Sonia Lebel, présidente du Conseil du trésor
Sonia Lebel, présidente du Conseil du trésor

Une occasion historique à saisir

OPINIONS / L’auteur, Marc Benoît, est coordonnateur du Regroupement des organismes d’éducation populaire autonome de la Mauricie (ROEPAM). Il adresse cette lettre à la présidente du Conseil du trésor et députée de Champlain à l’Assemblée nationale, Sonia LeBel.

Madame LeBel, j’aimerais tout d’abord vous féliciter pour votre récente nomination au poste de présidente du Conseil du trésor du gouvernement du Québec. Votre travail acharné à titre de ministre de la Justice, particulièrement en faveur de la cause du droit des femmes, laisse entrevoir une implication tout aussi grande dans vos nouvelles fonctions au sein du Conseil du trésor. C’est dans ce contexte et à l’aube de la reprise des travaux à l’Assemblée nationale, que je prends ma plume pour vous sensibiliser personnellement quant à la lutte aux changements climatiques.

Tout comme la bataille menée par le gouvernement du Québec contre la COVID-19, la lutte aux changements climatiques n’est pas fondée sur une idéologie, mais bien sur des données claires et un consensus scientifique crédible. La question des changements climatiques dépasse largement la simple partisanerie politique ou le mandat électoral du moment; elle représente un enjeu complexe, aux conséquences potentiellement graves pour l’ensemble de la population du Québec. Certaines personnes pensent que le discours que je porte est alarmiste, mais il n’en est rien, je vous l’assure. Tout comme peu de gens semblaient croire à une pandémie mondiale avant qu’elle arrive à nos portes, nombre d’individus viendront minimiser les dangers des changements climatiques et notre absence de préparation actuelle pour y faire face avec sérieux.

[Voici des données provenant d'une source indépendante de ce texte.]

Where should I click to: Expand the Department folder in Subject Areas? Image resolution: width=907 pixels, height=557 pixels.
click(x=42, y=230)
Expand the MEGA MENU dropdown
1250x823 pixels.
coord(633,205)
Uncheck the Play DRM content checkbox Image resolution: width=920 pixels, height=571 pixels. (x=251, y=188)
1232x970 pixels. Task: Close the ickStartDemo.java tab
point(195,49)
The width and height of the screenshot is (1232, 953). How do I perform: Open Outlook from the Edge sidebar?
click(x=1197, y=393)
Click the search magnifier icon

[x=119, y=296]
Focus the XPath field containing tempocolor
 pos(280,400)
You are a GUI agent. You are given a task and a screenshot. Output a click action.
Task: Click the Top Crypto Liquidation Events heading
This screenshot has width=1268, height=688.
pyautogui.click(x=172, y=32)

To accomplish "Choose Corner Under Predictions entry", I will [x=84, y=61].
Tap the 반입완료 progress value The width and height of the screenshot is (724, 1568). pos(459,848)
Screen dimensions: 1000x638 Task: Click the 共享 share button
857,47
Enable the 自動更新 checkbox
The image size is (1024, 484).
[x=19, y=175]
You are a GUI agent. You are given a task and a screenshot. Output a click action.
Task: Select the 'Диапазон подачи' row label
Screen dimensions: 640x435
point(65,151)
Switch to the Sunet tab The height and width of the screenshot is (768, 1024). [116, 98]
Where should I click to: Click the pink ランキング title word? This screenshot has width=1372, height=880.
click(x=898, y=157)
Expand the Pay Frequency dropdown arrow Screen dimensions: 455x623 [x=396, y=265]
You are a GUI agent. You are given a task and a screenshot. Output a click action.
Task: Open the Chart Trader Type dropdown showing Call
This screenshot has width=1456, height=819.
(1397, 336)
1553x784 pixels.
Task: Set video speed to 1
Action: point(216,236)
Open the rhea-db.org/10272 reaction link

Les parlementaires du Québec reprendront bientôt les discussions sur la relance de notre économie et ce dossier constitue un enjeu fort important sur le plan environnemental. Peu importe si la relance économique se produit suite à un plan d’investissement global ou par plusieurs investissements plus modestes et successifs, son impact se fera sentir pour des années, voire même une décennie entière. Par votre rôle en tant que présidente du Conseil du trésor, avec la bourse collective des Québécois et des Québécoises entre vos mains, vous aurez le pouvoir de changer les choses pour le meilleur. Je ne doute pas que les pressions sur vous seront très fortes pour relancer l’économie du Québec avec peu de changements et – peut-être même – une certaine dose d’écoblanchiment, cet écologisme de façade qui n’apporte aucune réelle solution.

Je vais conclure ma lettre, madame LeBel, en vous soulignant que certaines personnes voient le Québec trop petit pour avoir un impact significatif sur le phénomène mondial des changements climatiques. Pour ma part, je suis convaincu que le Québec peut devenir un véritable fer de lance, un exemple national et international dans la lutte aux changements climatiques. J’ai confiance en votre désir de voir le Québec, tout comme moi, se doter dès aujourd’hui d’une économie verte et juste.

Une occasion historique est à votre portée. Je vous invite à ne pas la laisser passer.